• **Action item**
The word "will" marks the lines you need; copy each of them from the data.

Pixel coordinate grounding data
+ + +

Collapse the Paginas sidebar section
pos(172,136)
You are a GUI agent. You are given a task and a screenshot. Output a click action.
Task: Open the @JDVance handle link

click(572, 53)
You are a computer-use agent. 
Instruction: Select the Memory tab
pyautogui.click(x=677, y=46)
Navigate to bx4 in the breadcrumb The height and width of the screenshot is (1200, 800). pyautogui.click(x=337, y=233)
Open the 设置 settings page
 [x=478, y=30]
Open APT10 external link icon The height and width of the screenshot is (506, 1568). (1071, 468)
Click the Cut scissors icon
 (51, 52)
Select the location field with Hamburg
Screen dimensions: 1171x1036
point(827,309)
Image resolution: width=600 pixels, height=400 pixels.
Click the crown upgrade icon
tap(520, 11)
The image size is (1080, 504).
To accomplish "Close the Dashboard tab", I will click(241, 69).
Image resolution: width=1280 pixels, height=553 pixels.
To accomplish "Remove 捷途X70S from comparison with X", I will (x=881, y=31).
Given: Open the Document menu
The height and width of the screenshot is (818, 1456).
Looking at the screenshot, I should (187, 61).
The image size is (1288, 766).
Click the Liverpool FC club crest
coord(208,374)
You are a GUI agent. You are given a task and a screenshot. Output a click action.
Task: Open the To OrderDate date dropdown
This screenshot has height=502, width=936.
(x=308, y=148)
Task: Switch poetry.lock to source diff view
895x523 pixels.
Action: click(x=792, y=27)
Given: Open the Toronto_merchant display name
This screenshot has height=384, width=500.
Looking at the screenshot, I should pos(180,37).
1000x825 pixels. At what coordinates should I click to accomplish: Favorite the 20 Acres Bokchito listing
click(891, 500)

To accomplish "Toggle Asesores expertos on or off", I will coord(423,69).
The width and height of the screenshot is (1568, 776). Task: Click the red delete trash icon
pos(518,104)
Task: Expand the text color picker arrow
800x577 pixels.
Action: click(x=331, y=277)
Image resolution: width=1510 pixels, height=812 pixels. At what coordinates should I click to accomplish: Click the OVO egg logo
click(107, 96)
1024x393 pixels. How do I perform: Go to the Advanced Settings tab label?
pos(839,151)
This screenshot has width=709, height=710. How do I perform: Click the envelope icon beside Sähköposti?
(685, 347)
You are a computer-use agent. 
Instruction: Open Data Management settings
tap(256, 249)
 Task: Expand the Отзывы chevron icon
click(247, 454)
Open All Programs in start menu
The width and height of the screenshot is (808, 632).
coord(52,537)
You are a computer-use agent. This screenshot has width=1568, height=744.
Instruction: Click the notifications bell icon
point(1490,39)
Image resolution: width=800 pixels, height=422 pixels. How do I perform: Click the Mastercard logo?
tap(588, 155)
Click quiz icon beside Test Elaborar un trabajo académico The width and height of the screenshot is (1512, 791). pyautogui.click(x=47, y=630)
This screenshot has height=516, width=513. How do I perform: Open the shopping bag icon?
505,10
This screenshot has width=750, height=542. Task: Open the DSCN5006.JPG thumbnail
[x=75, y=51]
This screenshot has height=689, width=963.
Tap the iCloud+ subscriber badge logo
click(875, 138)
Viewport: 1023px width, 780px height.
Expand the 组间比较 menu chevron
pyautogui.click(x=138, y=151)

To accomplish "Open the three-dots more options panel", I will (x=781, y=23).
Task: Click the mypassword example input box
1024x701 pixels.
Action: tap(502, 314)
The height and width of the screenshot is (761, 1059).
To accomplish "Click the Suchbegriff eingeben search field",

+ + +

• **Result**
To accomplish "Close the Dashboard tab", I will click(241, 69).
To accomplish "Remove 捷途X70S from comparison with X", I will (x=881, y=31).
To accomplish "Toggle Asesores expertos on or off", I will coord(423,69).
To accomplish "Open the three-dots more options panel", I will (x=781, y=23).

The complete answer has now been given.